Who is the African in the diaspora? The African in the diaspora may be a lot of things, but he is not necessarily the smartest of his people. Often times it is the more fortunate and privileged that make it to Europe or North America. What is even more important is this; far too many of Africa`s talented minds are in bodies that are too poor, too feminine and too rural to be discovered through the privileged, foreign and rigid process that is formal education. Far too often it is not the one with the formal education that leads the household, the clan or the community. He is hardly ever the one with the solutions for the everyday problems that so often test the community. Hence, equating the smartest of the people with the fluent English or French speaker as is so often done is an affront not just to the collective intelligence of the African people, but also to basic human intelligence.

That aside, Black Africans in the diaspora have a responsibility to be clear about what they represent or do not present because it is the very logic that makes a dish, a song or a piece of fabric that is hardly known outside one ethnic group in one African country an African dish, an African song or an African dress that also makes the HIV pandemic in a place like South Africa an African problem. There is no such thing as an African culture any more than there is such a thing as an African disease - there are only African cultures and a disease that may be common in parts of Liberia may hardly be known in any part of Ghana. These differences must be embraced and reflected in our presentations and representations as individuals from the African continent. But it is also not the African`s responsibility to educate Europeans and the rest of the world about the complexities of life and the diversities between countries on the continent. For one, the average Ghanaian is hardly familiar with life outside of his own nation.

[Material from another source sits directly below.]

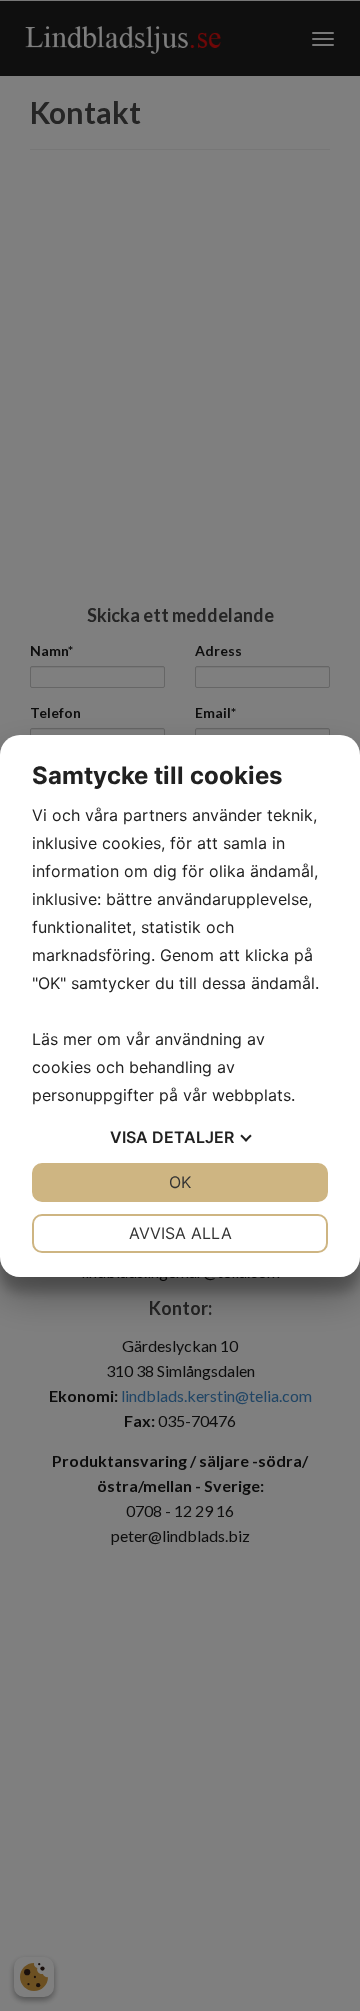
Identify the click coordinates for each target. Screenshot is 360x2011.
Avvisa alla (180, 1233)
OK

The rest of the world is more than capable of learning and differentiating on its own. It knows which African country has the most oil and which is home to the late Nelson Mandela. The fact that it does not differentiate when it comes to diseases and conflicts is not the makings of an accident or inability but of choice.

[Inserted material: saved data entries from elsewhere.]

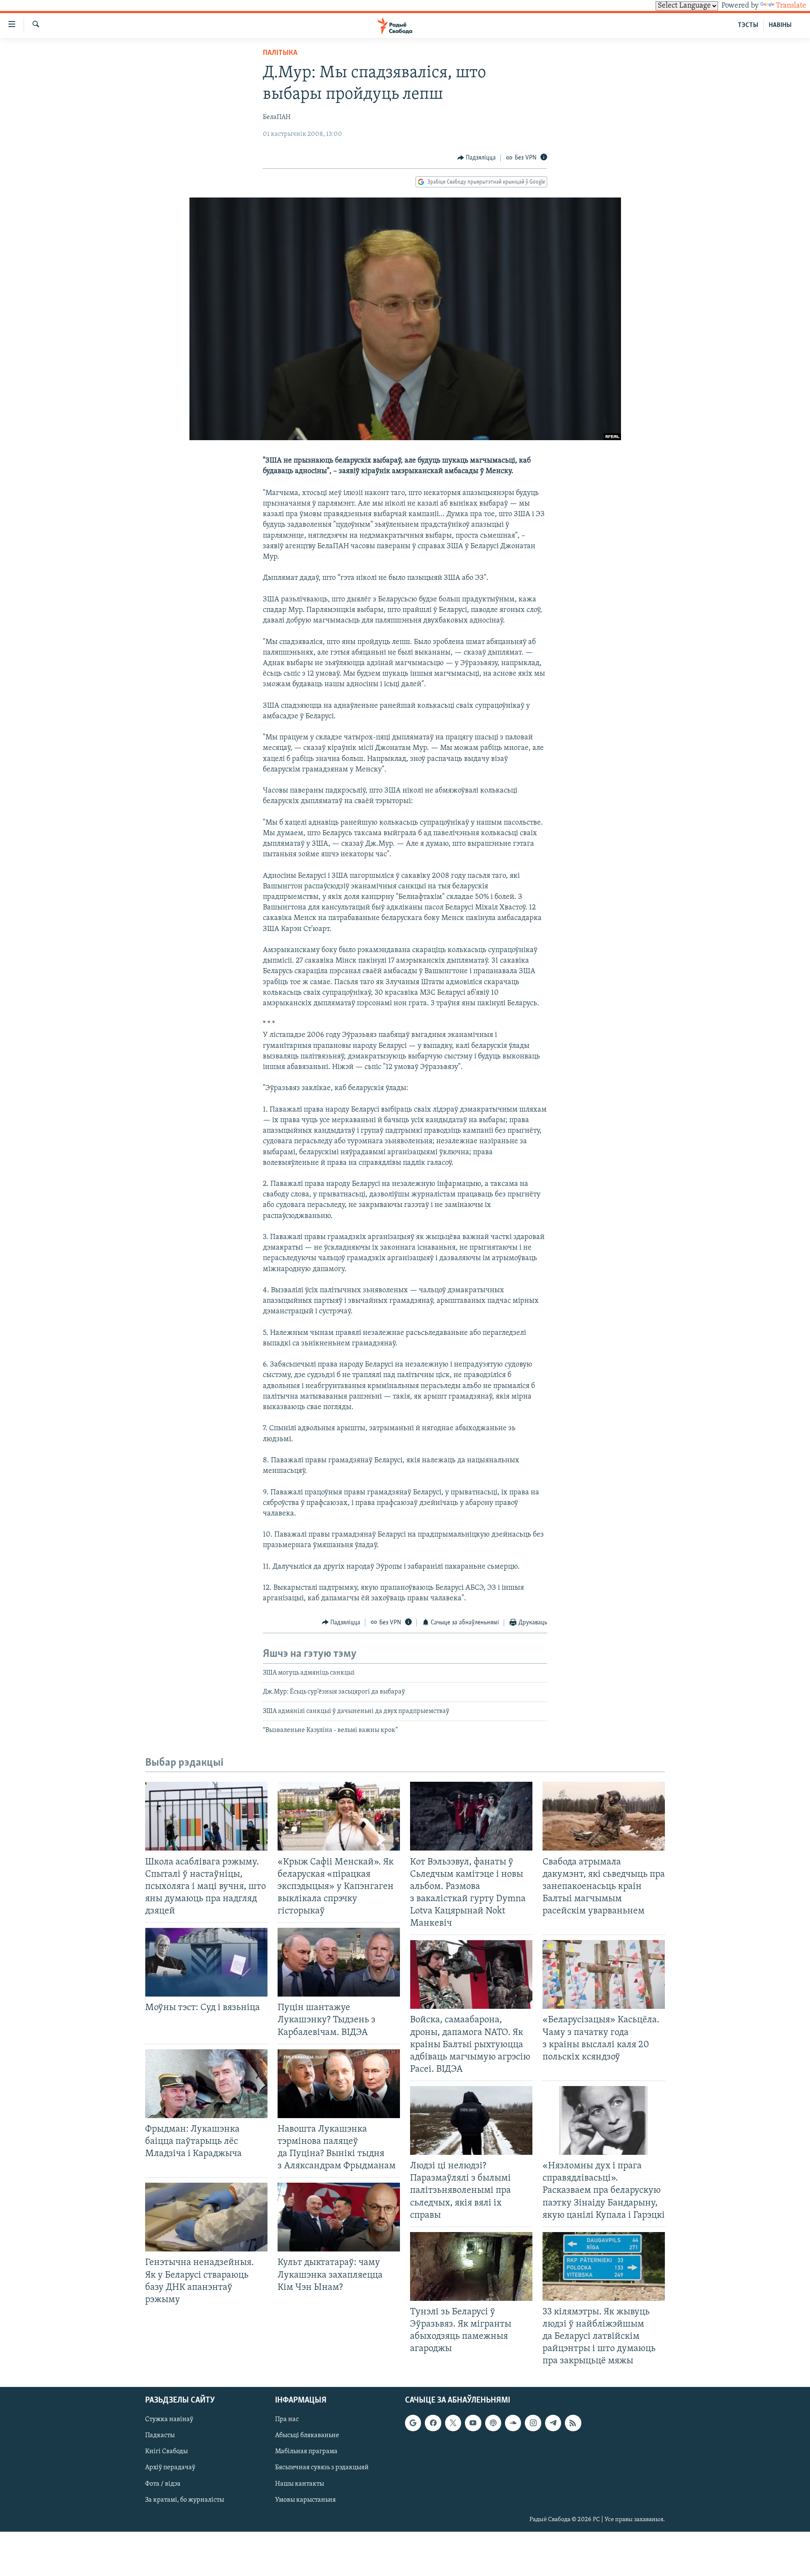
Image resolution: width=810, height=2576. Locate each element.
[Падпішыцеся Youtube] (473, 2423)
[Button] (476, 157)
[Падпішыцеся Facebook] (433, 2423)
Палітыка (280, 53)
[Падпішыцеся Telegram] (553, 2423)
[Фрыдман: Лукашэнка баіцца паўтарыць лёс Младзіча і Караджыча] (206, 2083)
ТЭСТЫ (748, 25)
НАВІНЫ (780, 25)
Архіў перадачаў (170, 2467)
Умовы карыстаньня (305, 2499)
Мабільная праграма (306, 2451)
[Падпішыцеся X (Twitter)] (453, 2423)
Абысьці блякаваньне (307, 2435)
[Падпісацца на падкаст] (493, 2423)
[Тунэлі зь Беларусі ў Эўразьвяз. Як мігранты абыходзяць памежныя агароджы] (471, 2266)
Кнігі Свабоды (166, 2451)
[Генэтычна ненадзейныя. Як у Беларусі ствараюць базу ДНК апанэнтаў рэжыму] (206, 2217)
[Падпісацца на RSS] (573, 2423)
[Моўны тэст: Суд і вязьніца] (206, 1962)
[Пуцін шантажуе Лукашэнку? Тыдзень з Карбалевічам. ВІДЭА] (339, 1962)
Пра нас (287, 2419)
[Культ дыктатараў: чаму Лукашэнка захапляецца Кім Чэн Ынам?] (339, 2217)
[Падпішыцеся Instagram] (533, 2423)
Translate (791, 6)
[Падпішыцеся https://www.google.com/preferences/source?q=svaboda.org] (413, 2423)
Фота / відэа (163, 2483)
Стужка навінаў (169, 2419)
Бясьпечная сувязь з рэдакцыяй (322, 2467)
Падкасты (160, 2435)
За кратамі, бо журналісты (184, 2499)
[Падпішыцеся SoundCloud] (513, 2423)
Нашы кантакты (299, 2483)
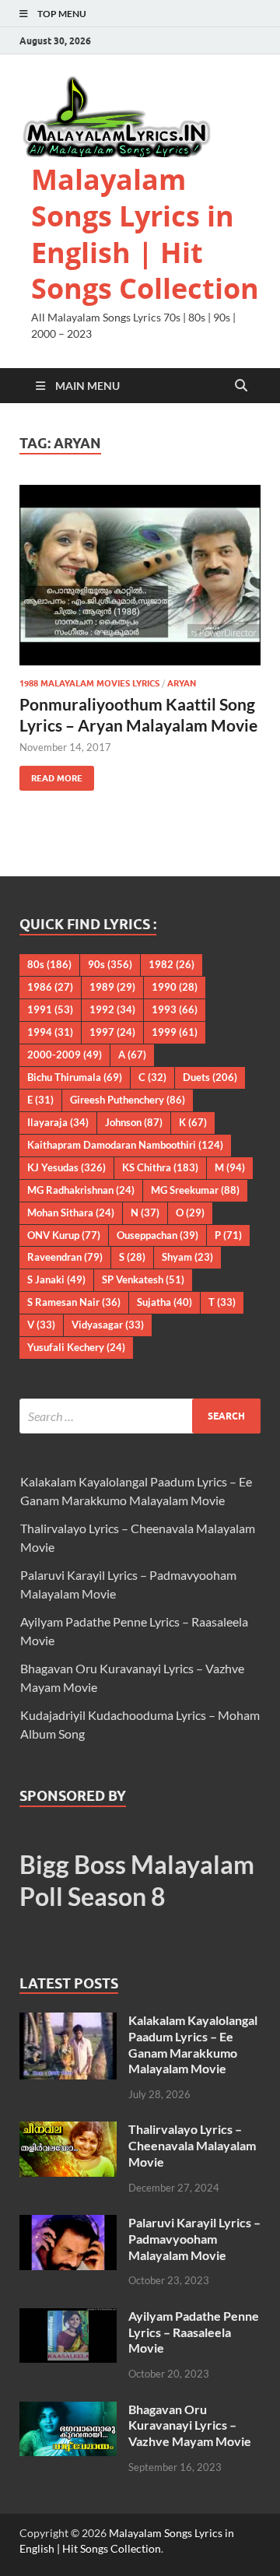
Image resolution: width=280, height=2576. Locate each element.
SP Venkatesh (143, 1279)
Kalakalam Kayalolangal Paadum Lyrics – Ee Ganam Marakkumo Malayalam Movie (192, 2044)
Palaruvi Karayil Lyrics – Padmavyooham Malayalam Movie (194, 2238)
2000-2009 (64, 1054)
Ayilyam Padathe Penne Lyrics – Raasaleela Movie (193, 2332)
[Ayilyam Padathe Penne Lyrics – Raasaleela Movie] (68, 2317)
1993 (175, 1009)
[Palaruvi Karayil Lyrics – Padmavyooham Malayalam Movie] (68, 2223)
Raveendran (65, 1257)
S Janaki (56, 1279)
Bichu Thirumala (74, 1077)
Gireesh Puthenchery (127, 1099)
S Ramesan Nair (74, 1302)
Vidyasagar (108, 1324)
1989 (112, 987)
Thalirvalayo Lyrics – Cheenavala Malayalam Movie (192, 2145)
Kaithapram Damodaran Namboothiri (125, 1145)
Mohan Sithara (70, 1212)
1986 (50, 987)
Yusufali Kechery (76, 1347)
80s (49, 964)
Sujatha (164, 1302)
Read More (50, 775)
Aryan (181, 683)
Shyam (187, 1257)
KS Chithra (160, 1167)
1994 (50, 1032)
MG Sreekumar (195, 1190)
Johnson (134, 1122)
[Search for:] (140, 1416)
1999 (175, 1032)
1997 (112, 1032)
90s (110, 964)
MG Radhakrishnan (81, 1190)
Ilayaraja (58, 1122)
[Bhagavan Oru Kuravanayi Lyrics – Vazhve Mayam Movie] (68, 2410)
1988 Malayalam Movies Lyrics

But where the goal is always mutual understanding, cooperation and peaceful co-existence, there is no substitute for approaching each other as humans and as equals. As difficult as it might be, let us not lose sight of the fact that we are all, to some extent, victims of the very past we want to change, and let this knowledge guide our reactions to those questions that may offend us and the unfriendly answers they may solicit. Let us give each other the benefit of the doubt by being less assuming and let us treat each person as an individual. And maybe when we ask others about their days before we ask why they are here, we give ourselves a chance to have a more meaningful conversation and to tear down the walls of ignorance, prejudice and bigotry that stand between us and possibly form friendships that may forever endure.